Your task |
Lines below that include the word "Toggle" should each be copied.

Supplied material |
------------

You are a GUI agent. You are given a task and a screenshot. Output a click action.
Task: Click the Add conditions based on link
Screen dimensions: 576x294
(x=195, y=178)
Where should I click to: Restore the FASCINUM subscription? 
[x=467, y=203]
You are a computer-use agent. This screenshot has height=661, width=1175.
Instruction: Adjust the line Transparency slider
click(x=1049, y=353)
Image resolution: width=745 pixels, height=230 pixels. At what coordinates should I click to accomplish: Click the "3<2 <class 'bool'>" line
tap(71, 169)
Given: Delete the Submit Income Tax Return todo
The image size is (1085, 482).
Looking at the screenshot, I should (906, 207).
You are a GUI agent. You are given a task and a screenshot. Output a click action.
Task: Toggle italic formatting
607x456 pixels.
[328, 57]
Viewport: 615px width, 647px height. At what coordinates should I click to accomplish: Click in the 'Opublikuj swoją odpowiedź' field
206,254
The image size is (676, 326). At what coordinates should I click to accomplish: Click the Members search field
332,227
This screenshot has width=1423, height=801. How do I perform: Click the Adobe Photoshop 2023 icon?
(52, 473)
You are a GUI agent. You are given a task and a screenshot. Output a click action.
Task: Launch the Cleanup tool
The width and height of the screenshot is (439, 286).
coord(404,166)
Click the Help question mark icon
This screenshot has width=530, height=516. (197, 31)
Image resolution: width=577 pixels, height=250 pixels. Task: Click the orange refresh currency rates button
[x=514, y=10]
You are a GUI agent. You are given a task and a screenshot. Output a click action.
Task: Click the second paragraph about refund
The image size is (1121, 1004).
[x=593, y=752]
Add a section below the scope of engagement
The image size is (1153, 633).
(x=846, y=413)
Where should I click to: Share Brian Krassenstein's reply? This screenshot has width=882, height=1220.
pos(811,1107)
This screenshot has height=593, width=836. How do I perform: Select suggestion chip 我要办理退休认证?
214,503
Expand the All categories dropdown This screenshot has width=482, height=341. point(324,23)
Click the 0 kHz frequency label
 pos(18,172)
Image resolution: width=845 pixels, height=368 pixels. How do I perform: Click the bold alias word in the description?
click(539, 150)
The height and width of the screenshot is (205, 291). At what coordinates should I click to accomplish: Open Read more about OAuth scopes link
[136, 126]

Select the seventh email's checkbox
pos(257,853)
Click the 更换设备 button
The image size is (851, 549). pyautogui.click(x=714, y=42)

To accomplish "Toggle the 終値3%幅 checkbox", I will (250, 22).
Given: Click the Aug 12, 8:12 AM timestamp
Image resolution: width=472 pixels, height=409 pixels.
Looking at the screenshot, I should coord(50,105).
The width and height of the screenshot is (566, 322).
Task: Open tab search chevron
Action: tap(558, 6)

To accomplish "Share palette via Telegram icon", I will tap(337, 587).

------------

Answer area |
Task: Toggle italic formatting
To accomplish "Toggle the 終値3%幅 checkbox", I will (250, 22).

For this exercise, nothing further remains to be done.